Nel nuovo rapporto pubblicato martedì, solo 157 film cinematografici, programmi televisivi, film e progetti di streaming girati nella contea di Los Angeles sono stati completati e distribuiti nel 2024. Si tratta di un calo del 14% rispetto ai 183 progetti registrati nel 2023 e ai 228 registrati nel 2022 a causa dell’arretrato di produzione causato dalla pandemia di COVID-19.

Sebbene gli effetti persistenti degli scioperi del 2023 abbiano avuto un ruolo in questa recessione, lo stesso vale per la crescente competitività dei centri di produzione in altri stati e paesi nell’attrarre produzioni con budget sempre più ristretti.

In televisione, ad esempio, il numero di progetti girati a Los Angeles è sceso da 105 nel 2023 a 77 nel 2024, mentre il Regno Unito ha visto nello stesso arco di tempo un aumento da 22 a 39.

Mentre Hollywood rimane il leader nella produzione cinematografica e televisiva globale, il divario continua a ridursi costantemente mentre circa 41.000 posti di lavoro nel settore dell’intrattenimento a Los Angeles sono stati persi negli ultimi cinque anni, secondo i dati del Bureau of Labor Statistics.

In risposta a ciò, i legislatori della California, spinti da forti pressioni da parte di studi di intrattenimento e sindacati, nonché dall’organizzazione di base Stay in LA, hanno approvato un’espansione del programma di incentivi fiscali statali da un tetto di 330 milioni di dollari a 750 milioni di dollari.

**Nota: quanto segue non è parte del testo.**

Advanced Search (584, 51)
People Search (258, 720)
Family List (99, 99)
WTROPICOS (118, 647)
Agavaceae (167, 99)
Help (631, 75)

Dozzine di progetti televisivi sono già stati approvati per il credito d’imposta da quando è stato approvato, tra cui la terza stagione di “Fallout” di Amazon Prime e un revival del dramma sui bagnini degli anni ’90 “Baywatch”.

“In definitiva, questo studio rivela poco che la comunità creativa della California non comprenda già a livello personale”, ha osservato Philip Sokoloski, vicepresidente delle comunicazioni di FilmLA. “Ci sono molti meno progetti cinematografici realizzati a Los Angeles rispetto al recente passato. Le opzioni ampliate per attrarre e trattenere posti di lavoro cinematografici – come attuato lo scorso luglio – non sono solo positive per l’economia della California, ma sono una forma fondamentale di protezione per le famiglie che lavorano”.

Con il credito d’imposta garantito, FilmLA e i funzionari locali stanno ora lavorando per semplificare i processi di autorizzazione per ridurre il costo burocrazia e tasse eccessive che hanno scoraggiato i produttori, soprattutto quelli con progetti indipendenti, dal lavorare nella zona. Tra le riforme pianificate c’è l’introduzione di permessi “a basso impatto”, un permesso semplificato a disposizione delle produzioni indipendenti che hanno dimensioni minime della troupe e requisiti di ispezione.